** What is being asked **
Work out how many lines in the entries below include the word "tasks", and give only that figure.

◆ ◆ ◆ ◆ ◆

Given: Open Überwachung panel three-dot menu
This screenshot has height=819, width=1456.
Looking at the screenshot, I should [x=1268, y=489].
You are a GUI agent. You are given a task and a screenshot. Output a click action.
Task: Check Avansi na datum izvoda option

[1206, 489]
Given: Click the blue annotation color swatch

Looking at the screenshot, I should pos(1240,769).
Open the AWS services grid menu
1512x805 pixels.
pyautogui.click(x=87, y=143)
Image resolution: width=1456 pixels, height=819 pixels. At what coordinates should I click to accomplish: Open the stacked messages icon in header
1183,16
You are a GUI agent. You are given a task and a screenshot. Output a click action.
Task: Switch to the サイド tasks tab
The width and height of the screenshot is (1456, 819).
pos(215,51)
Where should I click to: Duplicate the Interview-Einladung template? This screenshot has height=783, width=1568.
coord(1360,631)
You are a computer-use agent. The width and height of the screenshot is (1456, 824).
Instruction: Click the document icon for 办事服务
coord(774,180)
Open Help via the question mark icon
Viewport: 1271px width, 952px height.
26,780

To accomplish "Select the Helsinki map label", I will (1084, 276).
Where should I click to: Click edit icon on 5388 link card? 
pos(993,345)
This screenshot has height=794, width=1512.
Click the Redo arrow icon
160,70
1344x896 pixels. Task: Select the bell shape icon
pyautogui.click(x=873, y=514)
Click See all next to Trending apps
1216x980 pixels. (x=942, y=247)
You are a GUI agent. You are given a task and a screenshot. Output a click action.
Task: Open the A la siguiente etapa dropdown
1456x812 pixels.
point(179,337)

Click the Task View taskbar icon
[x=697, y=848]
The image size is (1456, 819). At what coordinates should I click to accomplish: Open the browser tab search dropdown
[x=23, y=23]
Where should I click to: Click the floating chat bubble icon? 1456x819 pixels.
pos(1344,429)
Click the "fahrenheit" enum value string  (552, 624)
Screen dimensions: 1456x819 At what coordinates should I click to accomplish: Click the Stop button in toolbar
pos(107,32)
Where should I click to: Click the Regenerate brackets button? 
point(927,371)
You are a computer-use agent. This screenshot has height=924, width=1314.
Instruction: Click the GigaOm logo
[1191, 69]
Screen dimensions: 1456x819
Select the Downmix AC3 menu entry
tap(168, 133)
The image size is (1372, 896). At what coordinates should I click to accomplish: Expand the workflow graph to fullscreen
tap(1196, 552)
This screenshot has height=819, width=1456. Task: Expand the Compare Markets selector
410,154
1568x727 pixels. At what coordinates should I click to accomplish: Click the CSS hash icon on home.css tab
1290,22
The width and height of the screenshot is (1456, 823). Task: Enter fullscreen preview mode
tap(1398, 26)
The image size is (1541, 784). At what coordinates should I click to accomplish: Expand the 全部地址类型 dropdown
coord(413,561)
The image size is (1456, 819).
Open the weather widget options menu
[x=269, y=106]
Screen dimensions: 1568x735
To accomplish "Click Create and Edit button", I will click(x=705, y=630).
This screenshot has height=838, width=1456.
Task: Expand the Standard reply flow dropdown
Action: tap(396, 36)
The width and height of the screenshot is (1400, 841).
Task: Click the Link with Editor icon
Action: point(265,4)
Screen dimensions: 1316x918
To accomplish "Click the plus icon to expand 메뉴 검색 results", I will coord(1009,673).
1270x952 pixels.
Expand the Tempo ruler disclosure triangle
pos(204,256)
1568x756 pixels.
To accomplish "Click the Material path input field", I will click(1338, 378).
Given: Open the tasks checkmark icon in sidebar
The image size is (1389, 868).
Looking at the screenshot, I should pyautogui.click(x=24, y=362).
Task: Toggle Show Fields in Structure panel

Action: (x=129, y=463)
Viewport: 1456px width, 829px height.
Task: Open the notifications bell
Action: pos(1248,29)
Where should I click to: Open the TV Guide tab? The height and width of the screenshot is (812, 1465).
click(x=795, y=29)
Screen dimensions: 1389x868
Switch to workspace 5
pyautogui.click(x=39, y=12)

◆ ◆ ◆ ◆ ◆

** Answer to this exercise **
2